# String auf Zahlen Überprüfen



## Happymaker (8. September 2004)

Hallo!

hab eine wichtige Frage!

Wie kann ich in Java aus einem JTextField überprüfen ob z.B. 
-nur zahlen eingegeben 
-nur text eingegeben
-richtiges DatumsFormat

Kann mir da jemand einen Tip geben?

Gruß
Happymaker


----------



## Snape (8. September 2004)

Tach,
ich finde es einfacher, von vornherein gewisse Eingaben zu unterbinden. Verwende dazu

jTextField.setDocument(...)

Am besten eine eigene Klasse von PlainDocument ableiten und in der

void insertString(int offset, String str, AttributeSet a)

auf die Eingaben reagieren.


----------



## Happymaker (8. September 2004)

Wie was?
Ich hab leider nichts verstanden!
Sorry!


----------



## Franz Degenhardt (8. September 2004)

Hallo!

• **ZU ERLEDIGENDE AUFGABEN**
a. Beantworten Sie die folgenden Fragen zum Forenthread über die Prüfung von Strings auf Zahlen.
(i) Aus welcher Java-Komponente möchte Happymaker die Eingaben überprüfen?
(ii) Von welcher Klasse soll man laut Snape eine eigene Klasse ableiten?
(iii) In welcher Methode soll laut Snape auf die Eingaben reagiert werden?
b. Geben Sie den Forenthread über die Prüfung von Strings auf Zahlen von „## Snape (8.“ bis „die Eingaben reagieren.“ wortgetreu wieder.
c. Nennen Sie alle Prüfungen, die Happymaker im Forenthread über die Prüfung von Strings auf Zahlen für die Eingaben im JTextField aufzählt.

• **BEREITGESTELLTE DATEN**
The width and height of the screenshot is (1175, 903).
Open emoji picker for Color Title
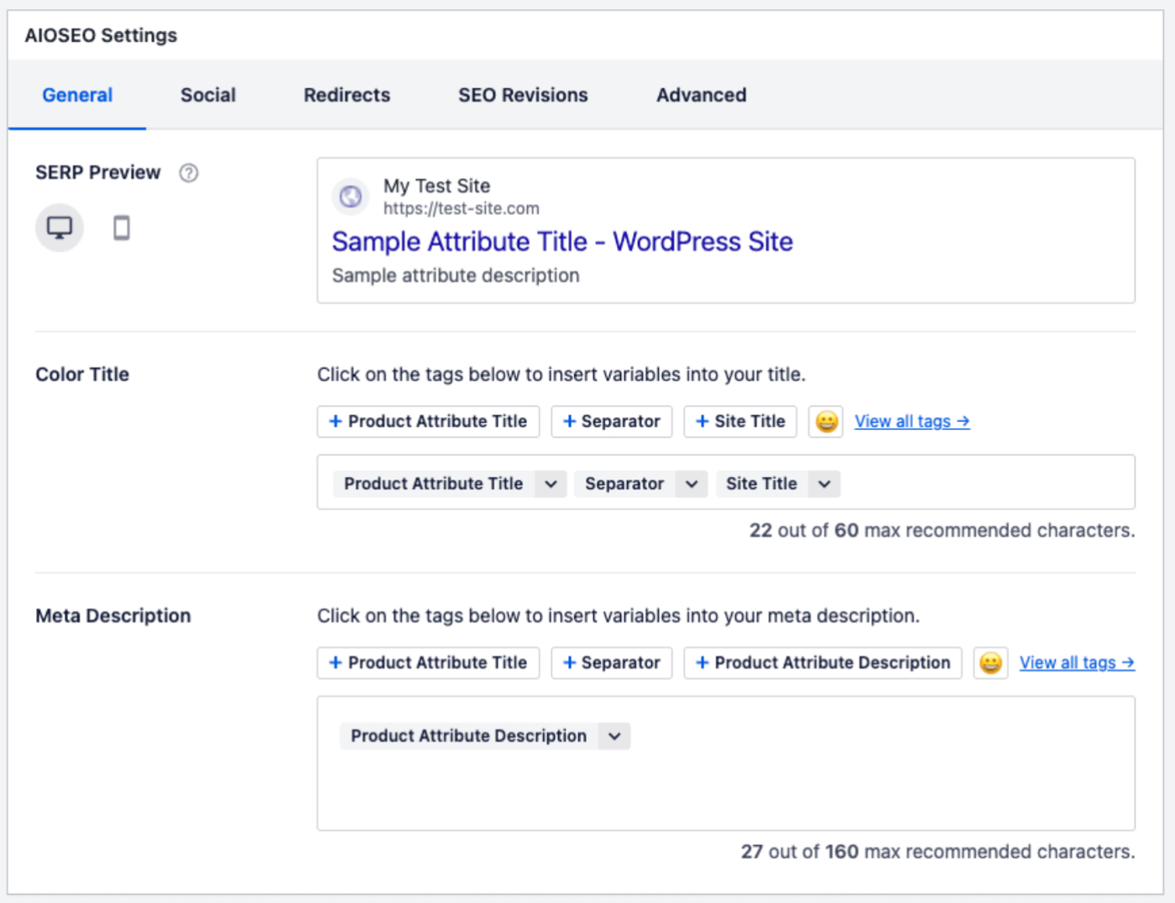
* * *
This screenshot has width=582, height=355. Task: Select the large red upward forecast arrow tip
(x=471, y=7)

• **ANTWORTEN JE AUFGABE**
a.
(i) Happymaker möchte die Eingaben aus einem JTextField überprüfen.
(ii) Laut Snape soll man eine eigene Klasse von PlainDocument ableiten.
(iii) Laut Snape soll man in der Methode void insertString(int offset, String str, AttributeSet a) auf die Eingaben reagieren.

b.
## Snape (8. September 2004)

Tach,
ich finde es einfacher, von vornherein gewisse Eingaben zu unterbinden. Verwende dazu

jTextField.setDocument(...)

Am besten eine eigene Klasse von PlainDocument ableiten und in der

void insertString(int offset, String str, AttributeSet a)

auf die Eingaben reagieren.

c. Happymaker zählt drei Prüfungen auf: ob nur Zahlen eingegeben wurden, ob nur Text eingegeben wurde und ob das Datumsformat richtig ist.